The EU, in common with the US and the UK, is looking to tighten up cyber resilience, including software supply chains. However, the EU’s draft text could potentially load liability and risk onto open source maintainers and distributors.
“We certainly commend the goals,” Columbro told the audience. “But there is a broad consensus in the open source community…that it might impact the very fabric of the open source community.”
This could extend to maintainers, foundations, and potentially package managers, he said. “Professionally I’m worried about the impacts on open source,” he said. “As an Italian citizen more broadly about the thriving European technology system which so much relies on open source.”
One of the problems with the act is a lack of clarity in the draft text. For example, it states: “In order not to hamper innovation or research, free and open source software developed or supplied outside the course of a commercial activity should not be covered by this Regulation.”
However, many project contributors do work for commercial organizations, potentially leaving them in an exposed position.
Columbro told DevClass, there are also concerns around the legislation’s proposals around upstream fixes for vulnerabilities and whether these should be made under the original license for the project.

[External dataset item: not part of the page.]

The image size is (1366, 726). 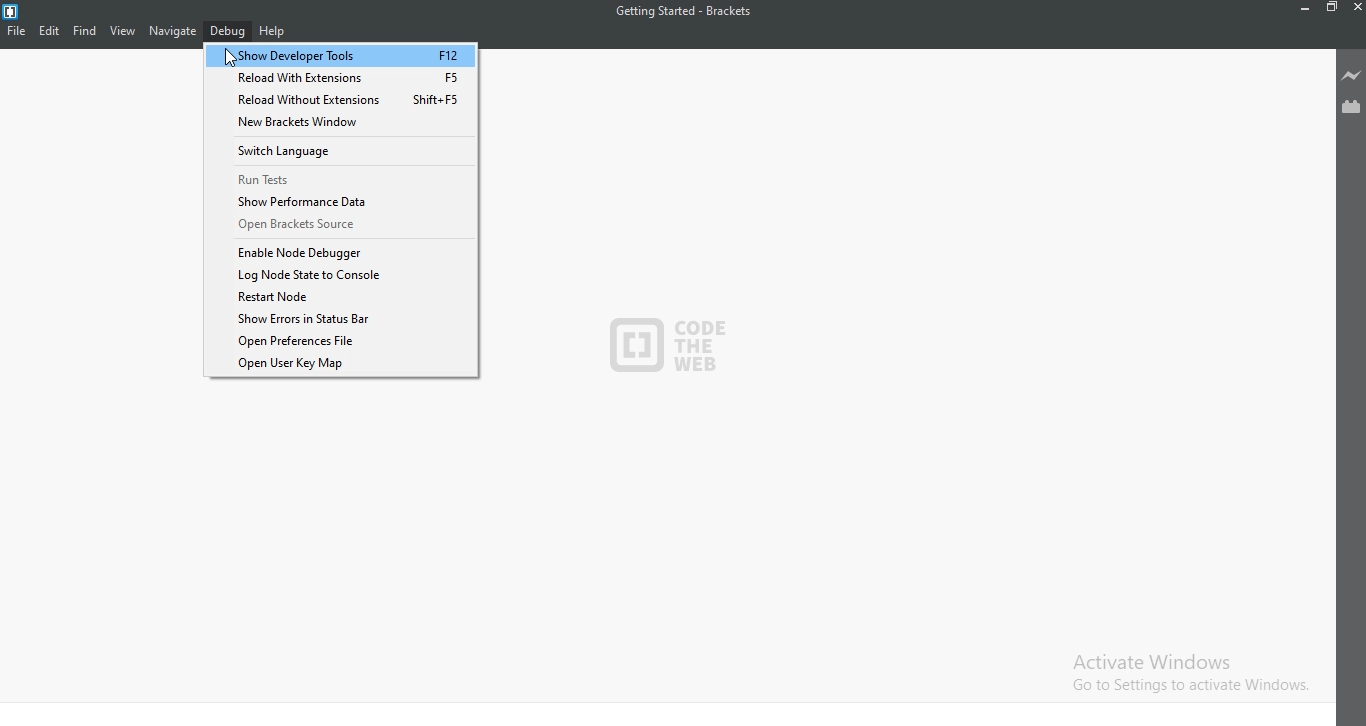 I want to click on Reload Without Extensions, so click(x=337, y=101).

As well as the potential for individual contributors to be caught out by the proposed legislation, the Linux Foundation was also concerned about the possibility of Europe becoming isolated from broader open source innovation. This could, ironically, undermine Europe’s own efforts around digital sovereignty, he suggested.
It was important that technical audiences, such as those at Kubecon, were aware of the potential implications of the CRA, he said, and could alert their organizations’ legal and public affair departments.
He added the organization was hearing some “positive things” from Brussels on the legislation, but that “like every law, it’s a matter of interpretation.” So, it’s important to have as much clarification as possible before it goes into effect.
By comparison, the White House cybersecurity strategy unveiled by Joe Biden in March, pledged to “reshape laws that govern liability for data losses and harm caused by cybersecurity errors, software vulnerabilities, and other risks created by software and digital technologies.”
It made clear that open source developers should not be held accountable for bad outcomes when their projects or components are integrated into commercial products.
For its part, the UK is carrying out a consultation on Cyber Resilience, and has asked for views on where responsibility should lie, with an official response due in the northern hemisphere summer.